Take offers to settle seriously
Every settlement offer should be evaluated against the trial risk, the costs risk, and the time cost of continuing. Do not reject offers reflexively; analyze them against your realistic best-case outcome after accounting for your own legal fees.
Make your own Rule 49 offer early
If you are confident in your position, make a formal written offer under Rule 49 early in the litigation. This shifts the costs dynamic: if the other side rejects your offer and does not do better at trial, you are entitled to enhanced costs for the post-offer period.
Conduct yourself impeccably
Judges notice when parties are unreasonable, obstructive, or unnecessarily confrontational. Good conduct during litigation protects your costs position. Behave in court the way you would want a judge to see you.
Costs in Small Claims Court
Small Claims Court (for claims up to the monetary cap — verify the current limit at ServiceOntario) has a simplified costs regime. The costs awards are much more modest — typically a percentage of the amount claimed. The loser-pays principle still applies, but the financial stakes of a costs award are much lower than in the Superior Court.

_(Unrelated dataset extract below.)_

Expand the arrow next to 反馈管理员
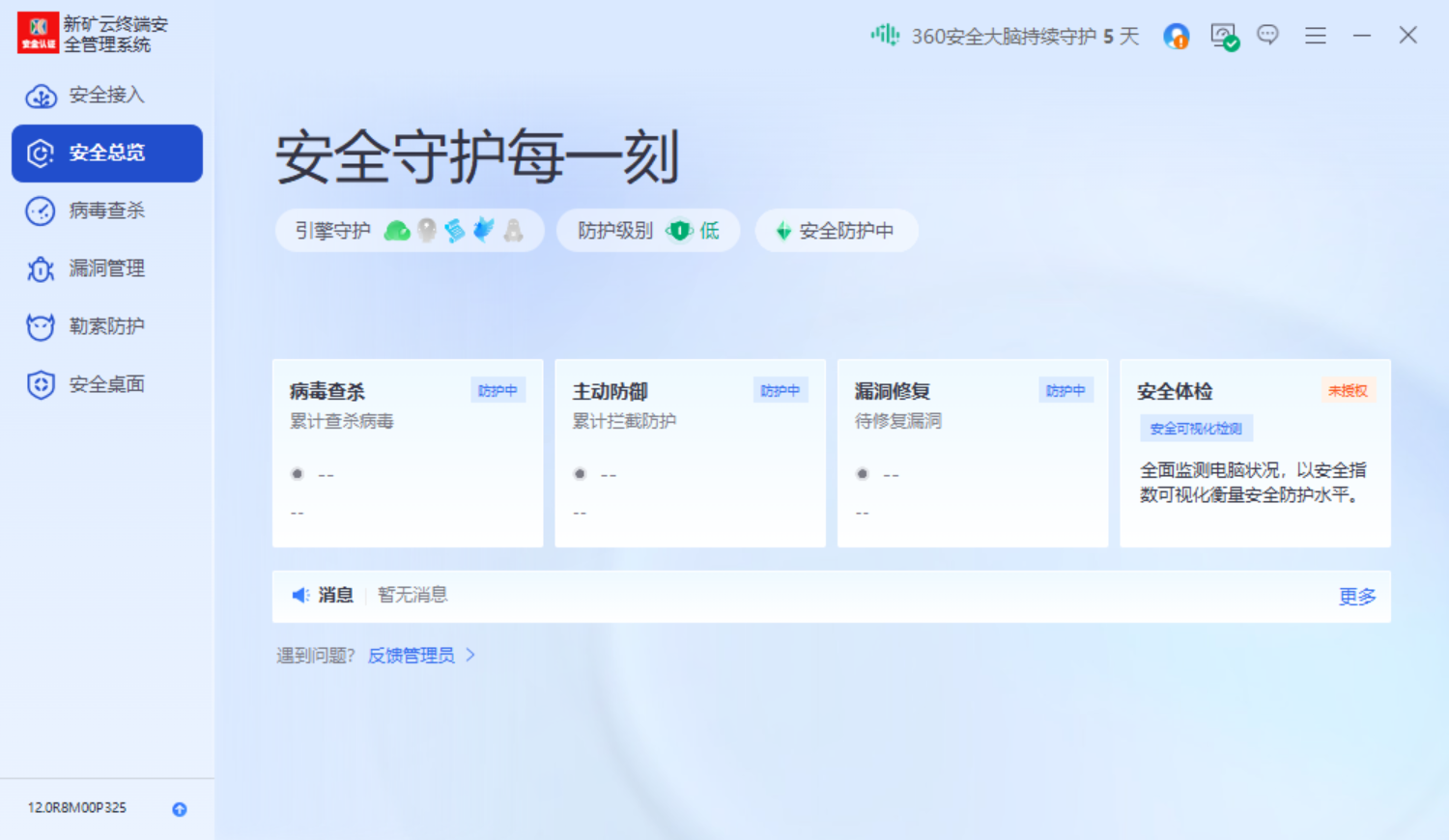The width and height of the screenshot is (1449, 840). pos(470,655)
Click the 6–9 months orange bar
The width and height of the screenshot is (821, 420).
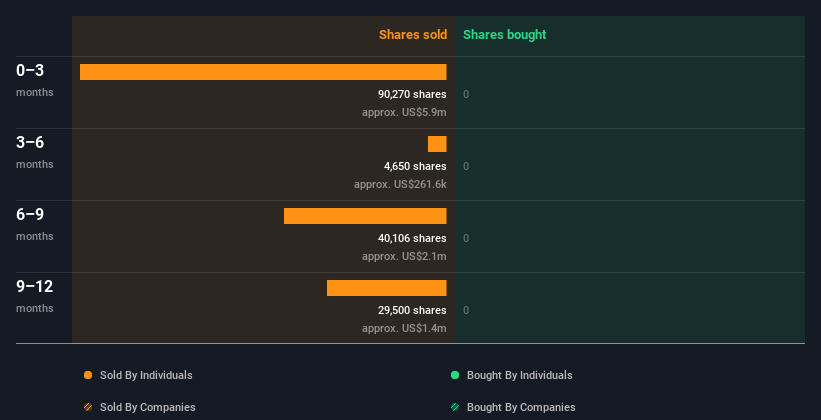365,216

Frequently asked questions
What if I cannot afford to pay a costs award?
A costs award is a court judgment. If you cannot pay, the winning party can enforce it like any other judgment — through wage garnishment, bank account seizure, or a lien on your property. It does not disappear.
Can I recover my legal fees from the other side if I win?

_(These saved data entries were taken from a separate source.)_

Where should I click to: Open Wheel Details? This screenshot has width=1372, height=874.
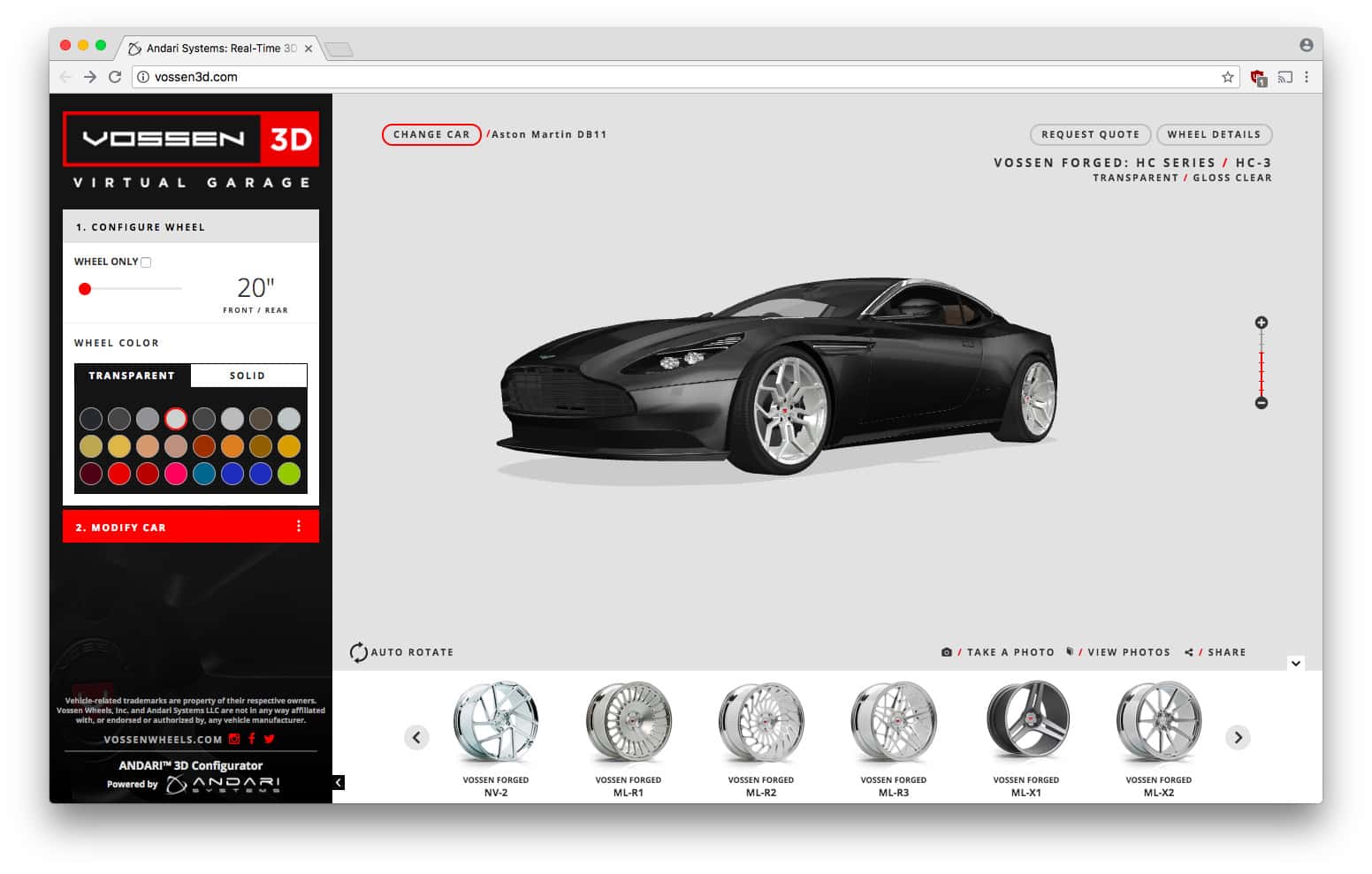(1215, 134)
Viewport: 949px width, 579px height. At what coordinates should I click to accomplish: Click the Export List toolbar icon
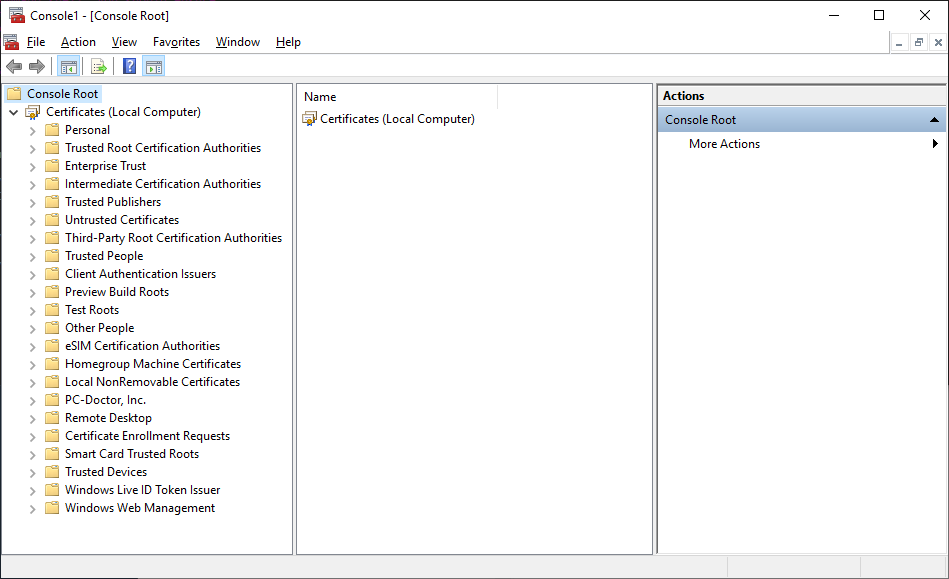[x=98, y=66]
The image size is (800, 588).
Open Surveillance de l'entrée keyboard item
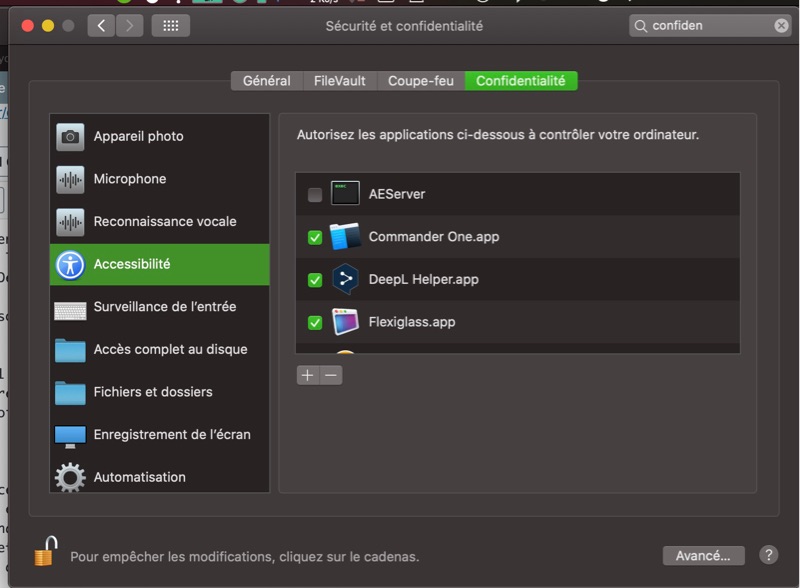164,307
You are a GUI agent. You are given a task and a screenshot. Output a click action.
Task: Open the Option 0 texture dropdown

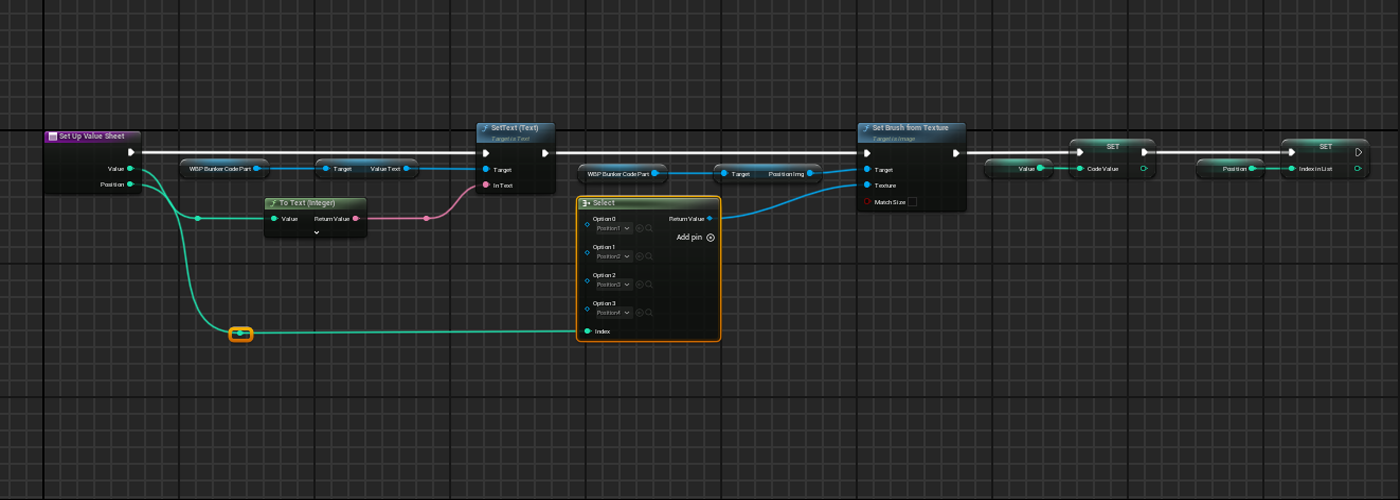(x=614, y=229)
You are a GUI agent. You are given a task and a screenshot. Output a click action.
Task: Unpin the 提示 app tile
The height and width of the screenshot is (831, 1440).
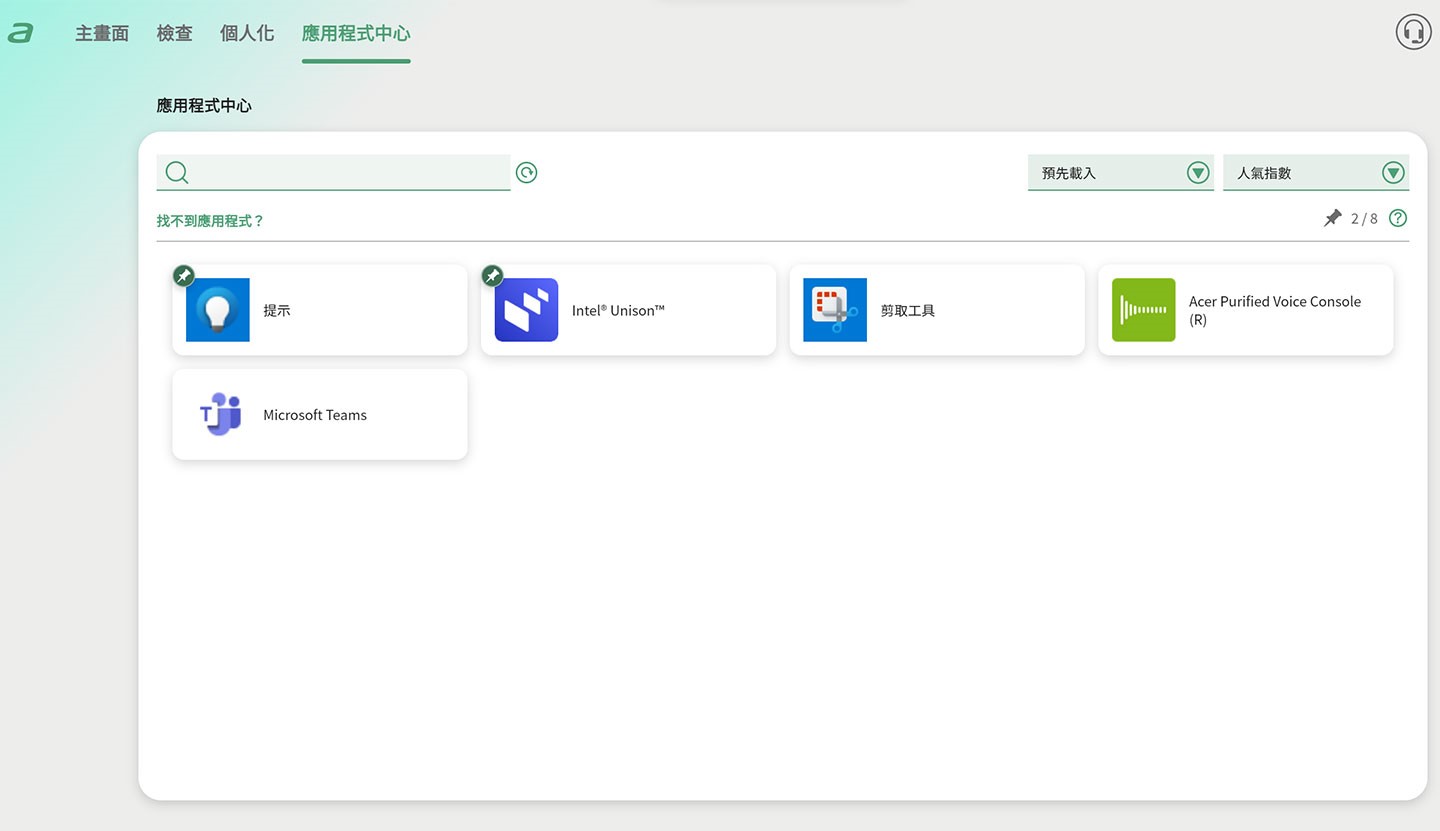[184, 276]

Yes, in part. Under the standard partial indemnity scale, expect to recover roughly 50% or less of your actual legal fees. If you had a successful Rule 49 offer, you may recover substantially more for the post-offer period. Full indemnity is rare.
Can the court refuse to award costs even if I win?
Yes. Judges have broad discretion. If you won but behaved badly during the litigation, pursued unnecessary motions, or claimed far more than you were ever going to recover, the court can reduce or deny your costs award entirely — or award costs against you despite your success on the merits.
Does costs risk apply in arbitration?
Yes. Arbitrators under the Arbitration Act, 1991 have discretion to award costs of the arbitration, including legal fees. The framework differs from court (there is no Rule 49 in arbitration unless the parties adopt it), but the principle that losing parties may owe costs is the same.